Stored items
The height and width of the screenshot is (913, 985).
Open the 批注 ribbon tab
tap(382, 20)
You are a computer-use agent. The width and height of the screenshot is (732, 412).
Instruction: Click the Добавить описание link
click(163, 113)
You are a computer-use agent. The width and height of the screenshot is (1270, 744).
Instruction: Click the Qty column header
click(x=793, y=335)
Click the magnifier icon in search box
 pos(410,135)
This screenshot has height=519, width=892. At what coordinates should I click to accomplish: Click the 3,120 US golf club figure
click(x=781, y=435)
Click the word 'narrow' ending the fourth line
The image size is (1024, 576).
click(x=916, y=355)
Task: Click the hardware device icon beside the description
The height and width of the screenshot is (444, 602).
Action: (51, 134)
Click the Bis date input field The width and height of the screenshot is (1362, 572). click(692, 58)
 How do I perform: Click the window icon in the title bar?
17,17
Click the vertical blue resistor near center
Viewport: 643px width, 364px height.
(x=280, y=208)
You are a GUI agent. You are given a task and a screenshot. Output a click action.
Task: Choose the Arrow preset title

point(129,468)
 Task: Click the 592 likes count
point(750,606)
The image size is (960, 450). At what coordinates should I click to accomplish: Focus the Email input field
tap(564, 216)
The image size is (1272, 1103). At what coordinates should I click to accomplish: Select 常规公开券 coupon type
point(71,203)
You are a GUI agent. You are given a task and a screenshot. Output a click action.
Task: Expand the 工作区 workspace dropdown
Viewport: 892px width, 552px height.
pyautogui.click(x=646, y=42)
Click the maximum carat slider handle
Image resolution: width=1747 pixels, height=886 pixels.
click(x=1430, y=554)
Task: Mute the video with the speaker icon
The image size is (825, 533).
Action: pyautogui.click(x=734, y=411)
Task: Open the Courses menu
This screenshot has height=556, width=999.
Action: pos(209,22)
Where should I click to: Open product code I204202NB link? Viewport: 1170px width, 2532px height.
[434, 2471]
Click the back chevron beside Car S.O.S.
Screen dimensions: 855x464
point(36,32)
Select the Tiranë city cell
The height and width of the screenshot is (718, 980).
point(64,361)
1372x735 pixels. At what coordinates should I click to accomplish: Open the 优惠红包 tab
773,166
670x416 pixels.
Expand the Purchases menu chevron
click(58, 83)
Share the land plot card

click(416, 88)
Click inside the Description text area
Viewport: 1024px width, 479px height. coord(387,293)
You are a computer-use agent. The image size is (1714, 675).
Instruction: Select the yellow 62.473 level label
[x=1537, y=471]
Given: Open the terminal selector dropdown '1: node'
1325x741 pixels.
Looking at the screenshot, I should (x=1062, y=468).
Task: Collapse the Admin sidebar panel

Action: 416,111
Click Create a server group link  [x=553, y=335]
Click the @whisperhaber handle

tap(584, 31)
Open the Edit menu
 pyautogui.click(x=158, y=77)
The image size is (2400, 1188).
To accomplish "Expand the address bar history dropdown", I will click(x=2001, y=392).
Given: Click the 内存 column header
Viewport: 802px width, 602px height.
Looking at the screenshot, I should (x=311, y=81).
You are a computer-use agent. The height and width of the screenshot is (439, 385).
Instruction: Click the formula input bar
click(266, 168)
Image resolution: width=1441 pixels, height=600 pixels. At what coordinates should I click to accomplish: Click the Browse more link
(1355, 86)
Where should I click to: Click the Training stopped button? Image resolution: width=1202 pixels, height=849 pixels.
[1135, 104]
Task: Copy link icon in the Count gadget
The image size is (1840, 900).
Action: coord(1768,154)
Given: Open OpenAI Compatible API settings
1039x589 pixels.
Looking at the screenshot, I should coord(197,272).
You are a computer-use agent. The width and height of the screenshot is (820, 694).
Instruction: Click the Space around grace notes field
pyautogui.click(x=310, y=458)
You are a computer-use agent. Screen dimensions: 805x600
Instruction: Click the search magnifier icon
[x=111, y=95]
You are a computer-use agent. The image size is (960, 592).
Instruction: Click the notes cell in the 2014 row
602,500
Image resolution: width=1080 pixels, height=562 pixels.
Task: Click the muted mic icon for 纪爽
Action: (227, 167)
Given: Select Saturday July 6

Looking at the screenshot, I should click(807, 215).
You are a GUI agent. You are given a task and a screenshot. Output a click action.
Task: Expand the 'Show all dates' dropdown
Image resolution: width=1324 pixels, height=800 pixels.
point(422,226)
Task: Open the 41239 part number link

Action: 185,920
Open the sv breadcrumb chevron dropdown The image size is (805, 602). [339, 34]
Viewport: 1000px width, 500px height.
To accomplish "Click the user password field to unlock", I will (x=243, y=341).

TASK DESCRIPTION.
List every line above containing the word "dropdown".

ANSWER SPACE.
Task: Expand the 工作区 workspace dropdown
Given: Open the terminal selector dropdown '1: node'
To accomplish "Expand the address bar history dropdown", I will click(x=2001, y=392).
Task: Expand the 'Show all dates' dropdown
Open the sv breadcrumb chevron dropdown The image size is (805, 602). [339, 34]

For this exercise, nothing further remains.